Crude Stockpiles Post First Build Since April Even as Iran War Lifts Oil
The U.S. Energy Information Administration reported Wednesday that the nation’s commercial crude oil inventories rose by 3 million barrels in the week ended July 3, marking the first weekly build in 11 weeks, according to the agency’s Weekly Petroleum Status Report. The increase left commercial stockpiles, which exclude the Strategic Petroleum Reserve, at 411.4 million barrels, a level the EIA said remains about 6% below the five-year average for this time of year.
Ordinarily, an unexpected increase in crude supplies would put downward pressure on prices. Instead, oil has continued climbing. Brent crude, the global benchmark, surged above $80 a barrel after rising nearly 10% over two trading sessions as renewed tensions between the United States and Iran fueled fears of disruptions to Middle East energy supplies. The disconnect reflects a market focused less on current inventory levels and more on the growing geopolitical risks facing global oil flows.
According to Ole S. Hansen, Head of Commodity Strategy at Saxo Bank, U.S. crude inventories increased primarily because exports slowed to 3.3 million barrels per day, their lowest level since November. Crude that would normally have been shipped overseas instead remained in domestic storage. At the same time, U.S. production climbed to 13.86 million barrels per day, approaching last year’s record high and adding further to domestic supplies.
While crude inventories increased, refined fuel supplies continued tightening. The government withdrew another 6.2 million barrels from the Strategic Petroleum Reserve, reducing holdings to 319.5 million barrels, down from 403 million barrels a year ago and near the lowest level in four decades. Refiners operated at a robust 95.8% of capacity, yet fuel inventories still declined. Distillate inventories, which include diesel fuel, dropped 5 million barrels to a four-year low, while gasoline inventories fell 1.9 million barrels to their lowest seasonal level since 2012.

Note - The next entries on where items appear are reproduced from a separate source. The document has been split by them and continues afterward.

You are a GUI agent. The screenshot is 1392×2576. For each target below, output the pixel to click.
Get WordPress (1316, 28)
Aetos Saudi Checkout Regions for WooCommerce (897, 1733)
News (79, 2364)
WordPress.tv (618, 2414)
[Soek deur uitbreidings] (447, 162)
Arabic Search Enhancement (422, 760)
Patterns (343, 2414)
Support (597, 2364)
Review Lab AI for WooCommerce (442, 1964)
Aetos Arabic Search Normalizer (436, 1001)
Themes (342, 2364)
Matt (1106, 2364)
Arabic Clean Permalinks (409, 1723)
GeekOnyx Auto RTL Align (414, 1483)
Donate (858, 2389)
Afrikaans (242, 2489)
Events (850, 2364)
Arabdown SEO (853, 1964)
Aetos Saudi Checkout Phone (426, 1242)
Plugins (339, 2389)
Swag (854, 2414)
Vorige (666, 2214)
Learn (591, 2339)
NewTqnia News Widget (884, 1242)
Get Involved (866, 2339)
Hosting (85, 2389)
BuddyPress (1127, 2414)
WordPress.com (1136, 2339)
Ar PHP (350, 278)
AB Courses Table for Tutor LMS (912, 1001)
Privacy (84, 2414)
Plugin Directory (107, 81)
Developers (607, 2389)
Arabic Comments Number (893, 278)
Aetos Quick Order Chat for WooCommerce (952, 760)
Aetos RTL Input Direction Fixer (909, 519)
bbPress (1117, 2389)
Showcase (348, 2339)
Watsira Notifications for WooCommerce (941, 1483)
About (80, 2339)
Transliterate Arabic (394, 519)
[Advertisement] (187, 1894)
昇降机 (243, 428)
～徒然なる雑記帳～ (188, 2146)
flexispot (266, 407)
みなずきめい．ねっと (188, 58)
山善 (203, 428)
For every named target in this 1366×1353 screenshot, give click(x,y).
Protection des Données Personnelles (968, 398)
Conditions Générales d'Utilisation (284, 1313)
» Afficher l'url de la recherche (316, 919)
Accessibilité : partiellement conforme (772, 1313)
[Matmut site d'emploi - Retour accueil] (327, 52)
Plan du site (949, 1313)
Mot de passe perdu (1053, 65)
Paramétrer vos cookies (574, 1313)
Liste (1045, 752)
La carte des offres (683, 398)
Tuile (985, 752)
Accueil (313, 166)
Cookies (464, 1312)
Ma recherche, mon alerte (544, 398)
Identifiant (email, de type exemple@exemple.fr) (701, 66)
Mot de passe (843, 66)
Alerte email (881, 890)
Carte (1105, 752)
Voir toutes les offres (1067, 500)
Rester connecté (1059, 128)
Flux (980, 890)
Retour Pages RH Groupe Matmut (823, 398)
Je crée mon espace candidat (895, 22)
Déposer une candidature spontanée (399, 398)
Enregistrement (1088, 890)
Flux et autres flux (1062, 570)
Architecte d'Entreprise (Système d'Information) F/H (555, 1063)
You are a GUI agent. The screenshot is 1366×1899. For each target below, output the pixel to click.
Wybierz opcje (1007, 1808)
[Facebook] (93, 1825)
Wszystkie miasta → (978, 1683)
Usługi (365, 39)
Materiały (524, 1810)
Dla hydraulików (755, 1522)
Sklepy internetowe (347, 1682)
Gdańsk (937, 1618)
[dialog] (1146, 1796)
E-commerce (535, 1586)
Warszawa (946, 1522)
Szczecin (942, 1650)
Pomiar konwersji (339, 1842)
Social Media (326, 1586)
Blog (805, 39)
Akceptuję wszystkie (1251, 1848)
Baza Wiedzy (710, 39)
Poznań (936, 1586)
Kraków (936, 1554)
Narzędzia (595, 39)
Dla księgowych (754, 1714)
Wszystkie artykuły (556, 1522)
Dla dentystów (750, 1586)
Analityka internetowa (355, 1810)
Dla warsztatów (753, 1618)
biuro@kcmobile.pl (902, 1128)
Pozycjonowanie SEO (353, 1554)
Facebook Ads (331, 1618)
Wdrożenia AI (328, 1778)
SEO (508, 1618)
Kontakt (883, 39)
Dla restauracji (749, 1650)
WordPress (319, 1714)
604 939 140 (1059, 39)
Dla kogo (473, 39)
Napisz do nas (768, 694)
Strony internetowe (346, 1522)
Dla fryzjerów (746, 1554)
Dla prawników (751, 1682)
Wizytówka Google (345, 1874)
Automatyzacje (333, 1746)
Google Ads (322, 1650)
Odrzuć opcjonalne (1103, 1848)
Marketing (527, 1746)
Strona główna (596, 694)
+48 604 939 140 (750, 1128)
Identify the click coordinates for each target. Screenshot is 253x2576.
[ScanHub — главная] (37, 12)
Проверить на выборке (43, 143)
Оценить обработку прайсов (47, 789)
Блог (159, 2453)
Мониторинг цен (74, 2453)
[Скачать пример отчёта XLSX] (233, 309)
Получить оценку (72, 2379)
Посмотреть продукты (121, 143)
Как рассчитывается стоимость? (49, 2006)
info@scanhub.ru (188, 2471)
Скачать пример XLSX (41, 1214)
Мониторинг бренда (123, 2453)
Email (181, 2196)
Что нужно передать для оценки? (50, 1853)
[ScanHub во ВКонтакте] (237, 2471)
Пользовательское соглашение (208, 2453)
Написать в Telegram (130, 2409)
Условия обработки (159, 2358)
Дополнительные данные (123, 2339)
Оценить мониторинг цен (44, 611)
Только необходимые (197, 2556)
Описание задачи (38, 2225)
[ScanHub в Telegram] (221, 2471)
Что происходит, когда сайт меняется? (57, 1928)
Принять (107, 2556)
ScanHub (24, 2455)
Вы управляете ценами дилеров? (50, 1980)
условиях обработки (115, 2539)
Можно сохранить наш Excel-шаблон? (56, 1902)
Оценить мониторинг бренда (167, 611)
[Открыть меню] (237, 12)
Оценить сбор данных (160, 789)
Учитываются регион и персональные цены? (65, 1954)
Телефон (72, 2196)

That combination carries significant implications for the broader economy. Diesel powers freight transportation, agriculture and construction, making it one of the most important fuels for the movement of goods. Tight diesel supplies can quickly translate into higher shipping costs that ultimately reach consumers through increased grocery, retail and manufacturing prices. Meanwhile, shrinking gasoline inventories during the height of the summer driving season leave motorists vulnerable to additional price spikes if geopolitical tensions worsen.
The export picture also highlights America’s increasingly important role in global energy markets. Hansen noted that U.S. refined-product exports climbed to a record 8.7 million barrels per day, lifting total oil and refined-product exports, including crude, to approximately 12 million barrels per day. American refiners continue supplying international markets even as domestic inventories of finished fuels become increasingly constrained, a balancing act that could become more challenging should global supply disruptions intensify.
The report also illustrated how volatile current market conditions have become. The American Petroleum Institute, whose industry survey is released one day before the government’s official report, estimated a modest crude draw of approximately 399,000 barrels for the same reporting week—moving in the opposite direction from the EIA’s reported build. Such differences often reflect tanker arrival schedules and shipment timing but can become more pronounced when geopolitical events disrupt normal trade flows, as they have around the Strait of Hormuz.
Despite the inventory increase, traders continued pushing oil prices higher, viewing the risk of future supply disruptions as more significant than one week of rising U.S. stockpiles. Over the past four weeks, U.S. crude imports averaged roughly 5.4 million barrels per day, approximately 11.4% below the same period last year, suggesting the flow of foreign oil into the United States has already slowed.
The coming weeks will determine whether this inventory build proves temporary or signals a broader shift in supply. With diesel and gasoline inventories remaining tight, refiners operating near full capacity, and the Strait of Hormuz continuing to pose a significant geopolitical risk, markets appear focused on the possibility that today’s crude surplus could quickly disappear. If that happens, higher fuel costs could ripple through transportation, manufacturing and consumer prices across the economy.